Comenzó a hacer extraños gestos, mirando al suelo y al cielo. A ti a lo mejor te ha pasado muchas veces, pero yo me tumbé y decidí disfrutar del momento, del regalo. Movió algo de tierra con la palma de la mano y luego la lanzó al aire (la tierra, se entiende). Después escupió al suelo, varias veces, me dedicó unas palabras, susurró un breve cántico y volvió al grupo dignamente…
Al día siguiente las radiografías dejaban bien claro que no había nada roto en mi pierna, si acaso una pequeña cicatriz masái en mi ánimo.
Volví a llorar. Para dentro. Y comenzaron los planes alternativos, con Polo, por Kenia. ¡Qué risas, oiga!

Un mes después, estábamos en el evento que, anualmente, organiza BMW en Formigal. Yo estaba muy contento. Sinewan comenzó su ponencia, que resultó magistral, claro. En un momento cualquiera, me dedicó unas sentidas y cariñosas palabras. Cosas de la amistad. Emocionado, se me escapó una lagrimita. Entonces el público que abarrotaba la carpa empezó a aplaudir. ¡Qué cosa tan emocionante!. Uno no sabe cómo reaccionar en situaciones así.
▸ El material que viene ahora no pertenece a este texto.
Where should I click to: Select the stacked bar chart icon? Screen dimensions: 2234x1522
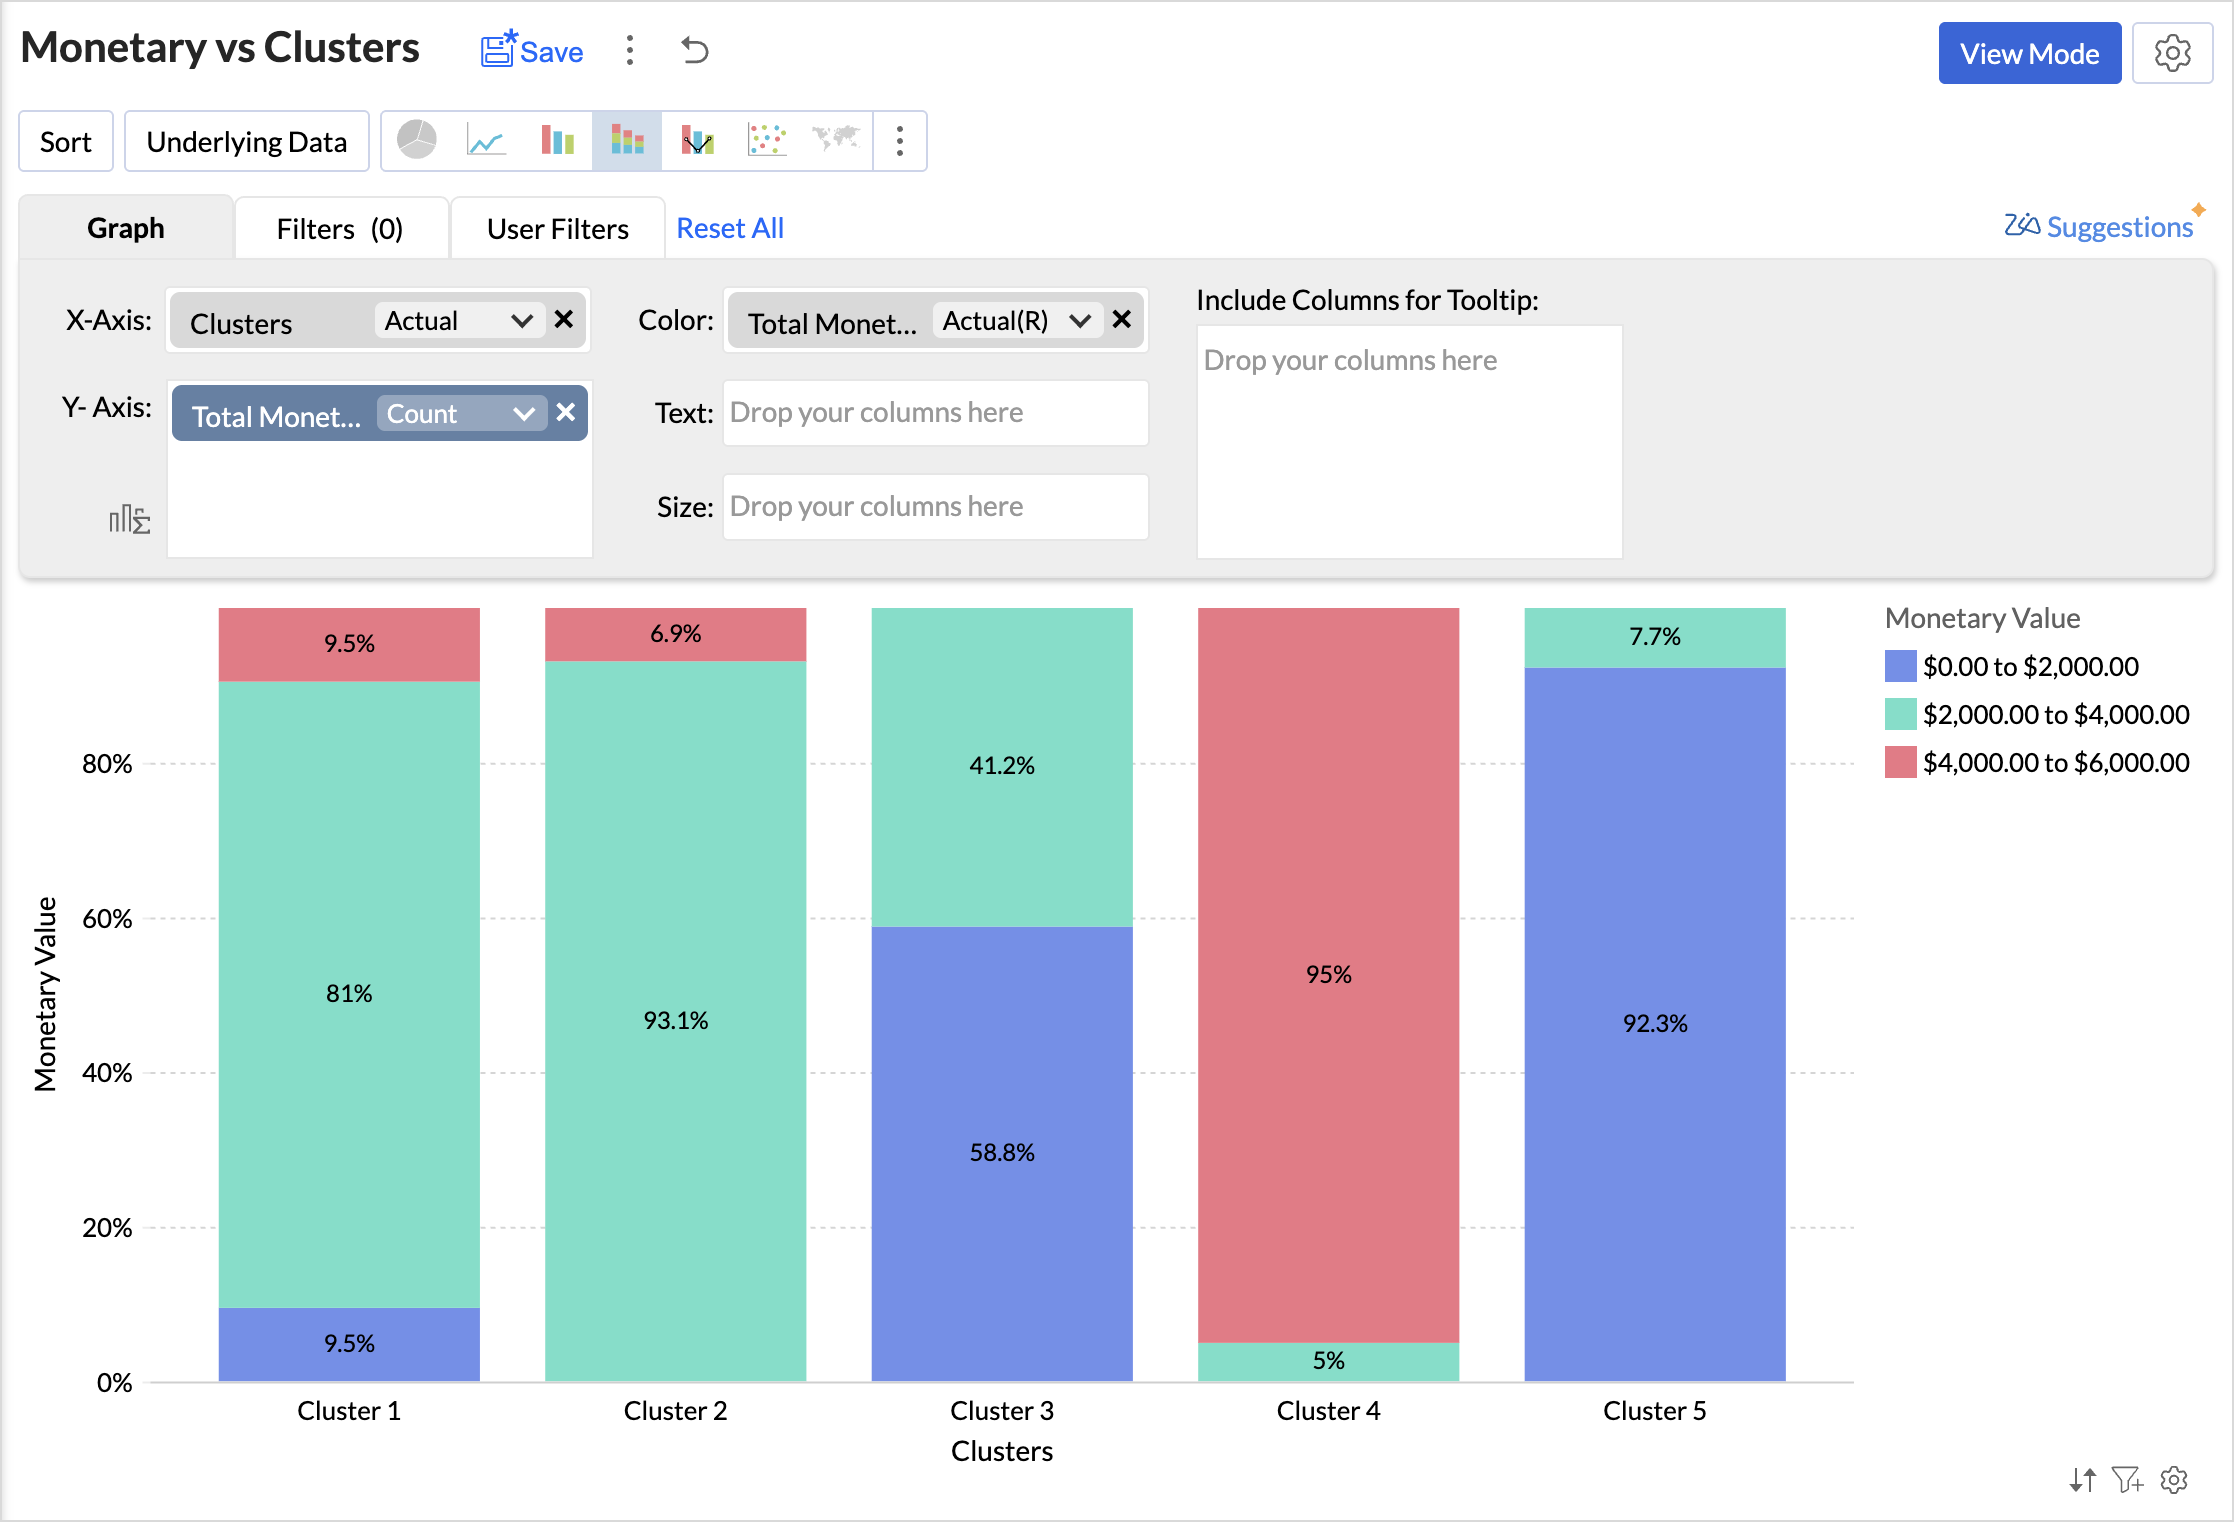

Si no fuera porque me seguía doliendo la pierna, me hubiera levantado y hubiera dado un abrazo, uno por uno, a todos los asistentes.
Pero, cogido de la mano de Marta, sólo se me ocurrió seguir llorando, sin pudor alguno, sin intentar ocultar aquel brote salvaje de lágrimas. 


Lagrimas desordenadas. De puro agradecimiento.